**THE PROBLEM**
Gather each line of the records below that contains the string "width", treating uppercase and lowercase letters as distinct.

>> start

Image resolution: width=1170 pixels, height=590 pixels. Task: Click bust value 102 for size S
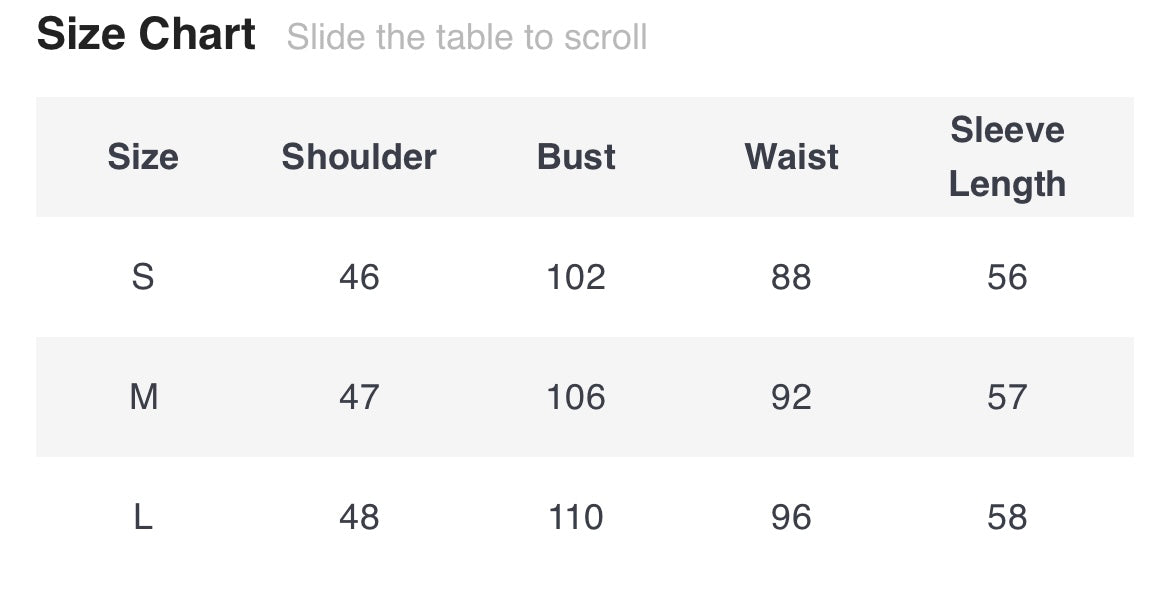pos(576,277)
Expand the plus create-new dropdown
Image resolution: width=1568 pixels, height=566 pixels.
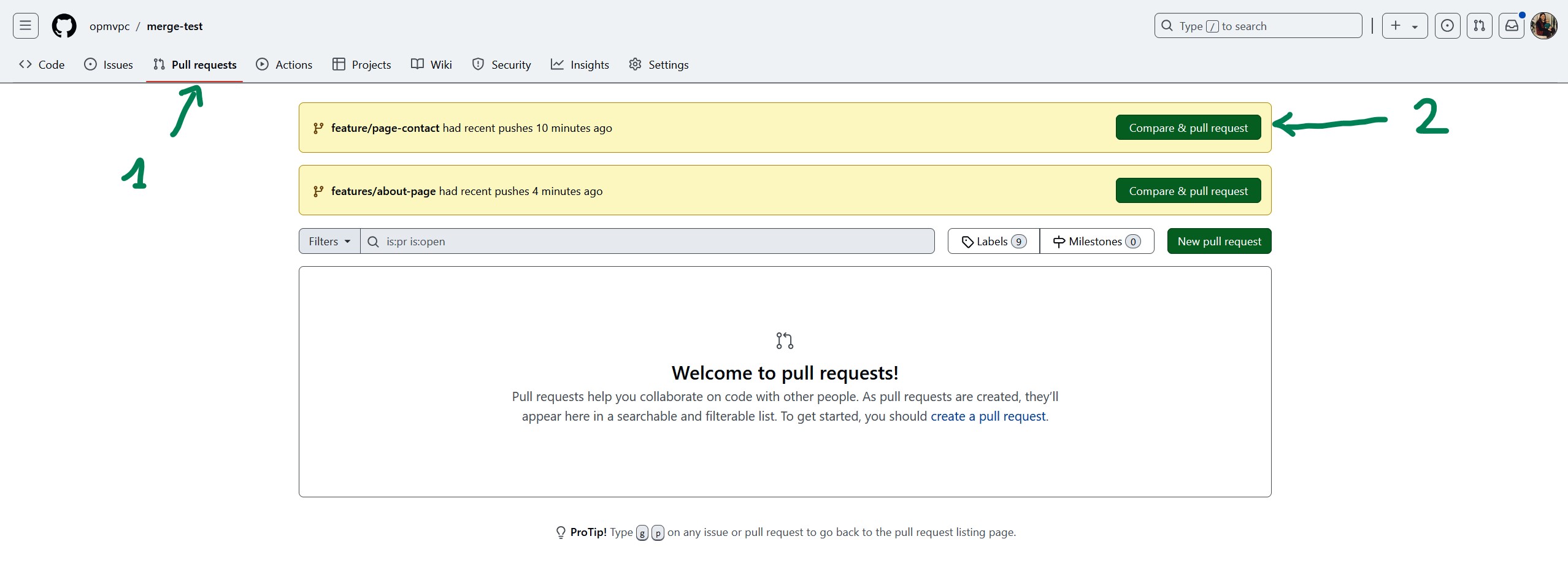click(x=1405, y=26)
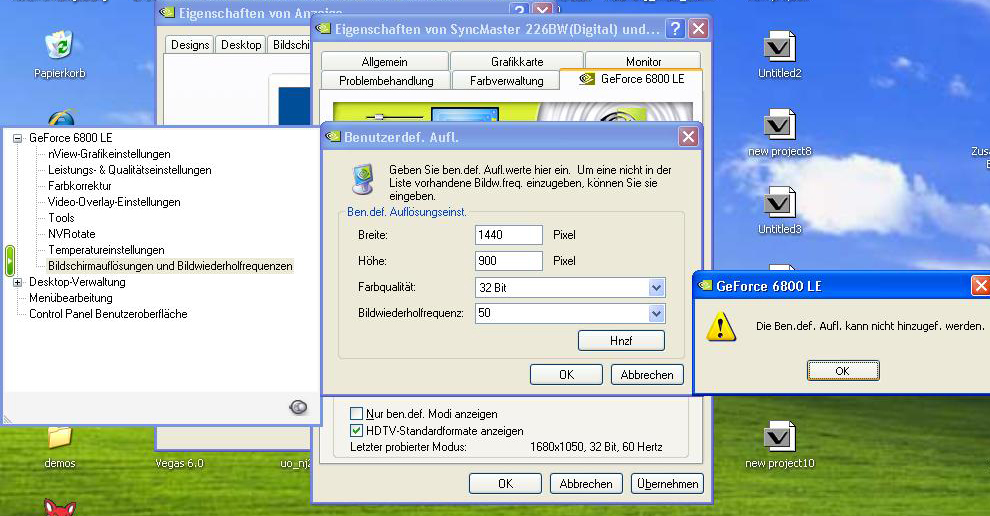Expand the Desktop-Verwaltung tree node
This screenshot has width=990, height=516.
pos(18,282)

>> end

**COMPLETED EXERCISE**
Image resolution: width=1170 pixels, height=590 pixels. Task: Click bust value 102 for size S
Image resolution: width=1568 pixels, height=566 pixels.
This screenshot has width=990, height=516.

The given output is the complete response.